Incluso tenía una carrera universitaria. Yo, que soy una persona intelectual, que me gusta la superación personal, pero también atractivo, creo que vi en ella, de una forma inconsciente quizás, mi media naranja.
Ella en principio me respondía, me coqueteaba, pensaba que la tenía en el bote. Era tan dulce, tan encantadora. Todos que la conocían decían de ella que era un trozo de pan. Sin embargo se decidió por otro, alguien que incluso podríamos decir que era un malote, aunque igual ni siquiera era tan malo. En todo caso era lo más alejado a un pijo que se pudiera pensar. No pegaban.
Algo no cuadraba. Con todo, quise insistir, no me daba por vencido. Lo digo con frialdad, pero en realidad sufrí. Llegó un momento en que tuve una revelación, por alguna actitud suya: no era tan sensata, ni sabia, ni siquiera tan madura, como había pensado. Y me desilusioné. Renuncié a ella. Y no quise saber más de ella.

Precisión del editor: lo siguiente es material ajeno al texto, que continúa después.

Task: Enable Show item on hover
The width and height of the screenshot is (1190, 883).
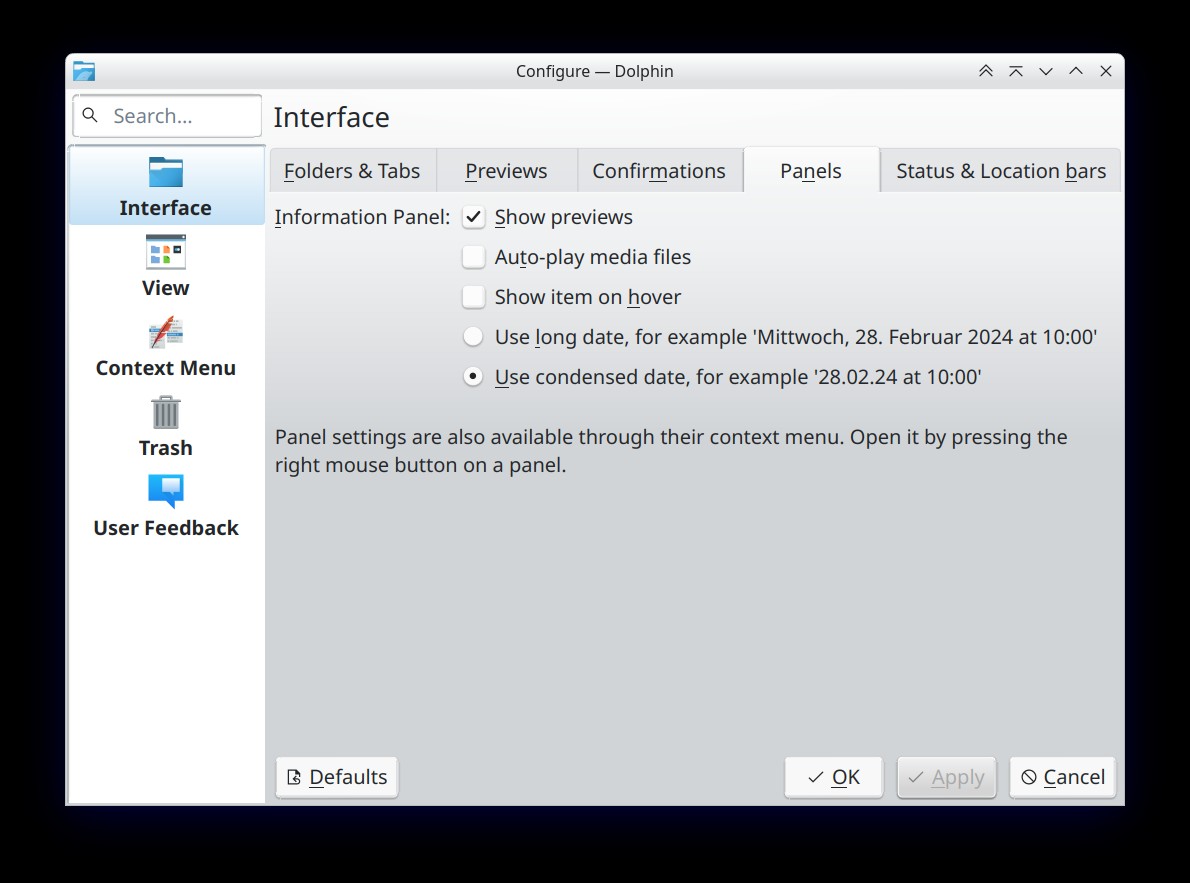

De ese hace ya un tiempo largo, y me he dado cuenta de que no querer verla es inútil porque siempre acabo viéndola de nuevo, tal vez una vez a la semana, tal vez sólo una vez en un mes, alguna vez consigo estar dos meses sin verla. Y cada ves que la veo el corazón me da un vuelco y me siento muy triste.
Me pregunté todas las veces por qué me he sentido así. Creo que ésta última vez lo he entendido, quizás porque uno va madurando: comprendo que no tiene todas las cualidades que me imaginé que tenía, pero cuando la veo me hace pensar de nuevo en qué consiste el amor que me hubiera gustado haber vivido. O que ella quizás no fuera la compañera de aventuras ideal, pero hubiera sido la ternura, la pasión, la piel, los besos, las caricias, perdernos en los ojos del otro...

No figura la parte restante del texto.